Screenshot grounding data:
────────────────────
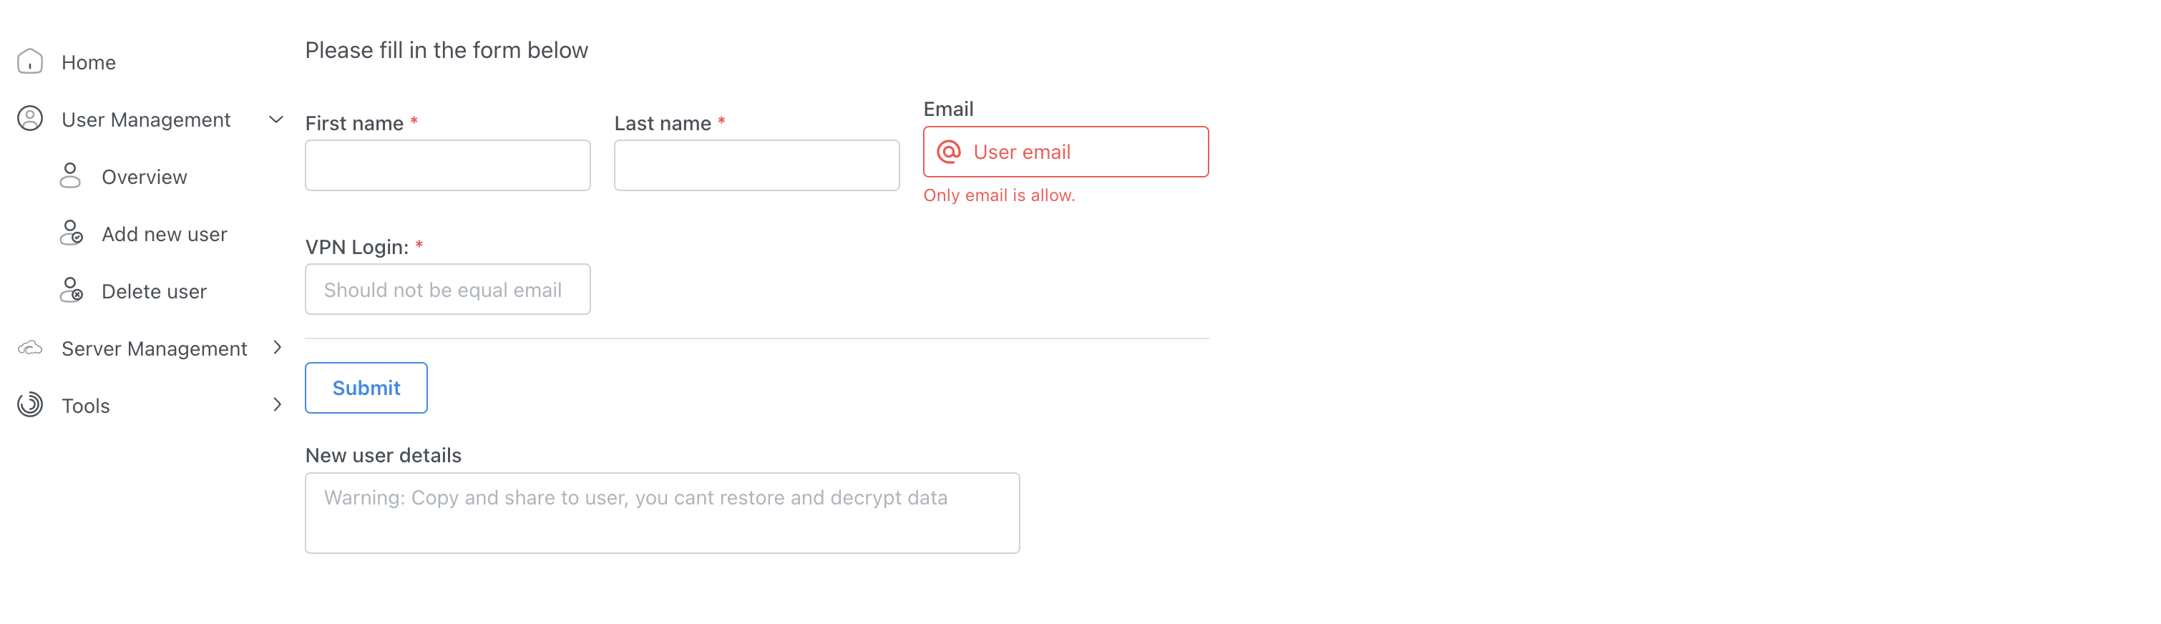This screenshot has width=2161, height=624.
Task: Click the New user details text area
Action: coord(662,512)
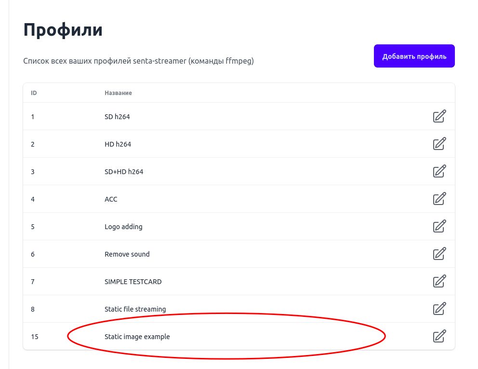This screenshot has width=478, height=369.
Task: Edit the Static file streaming profile
Action: [439, 309]
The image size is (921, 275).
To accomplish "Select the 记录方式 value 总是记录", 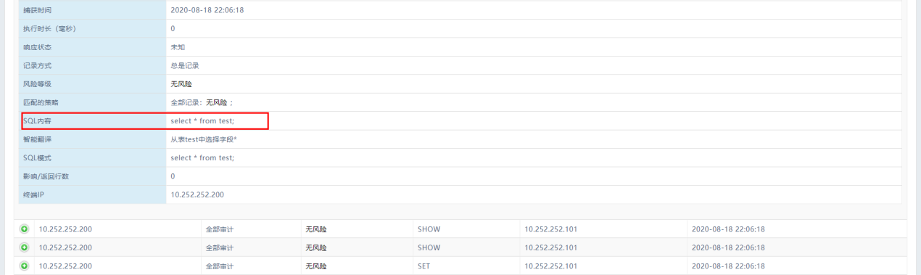I will click(184, 65).
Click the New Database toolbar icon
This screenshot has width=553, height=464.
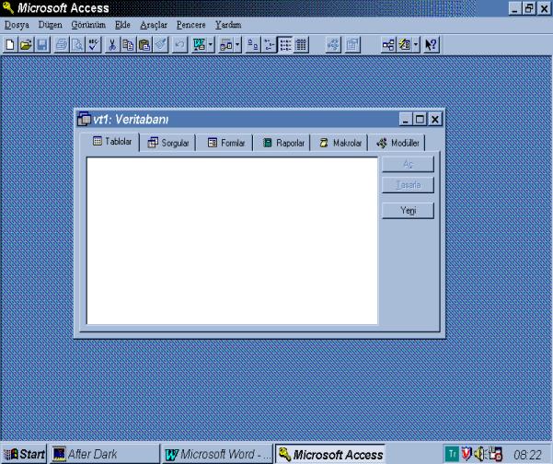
────────────────────
The line containing "Click the New Database toolbar icon" and all lines after it, through the last line of the records, should be returned exactly. Omit the pictures.

Click the New Database toolbar icon
This screenshot has width=553, height=464.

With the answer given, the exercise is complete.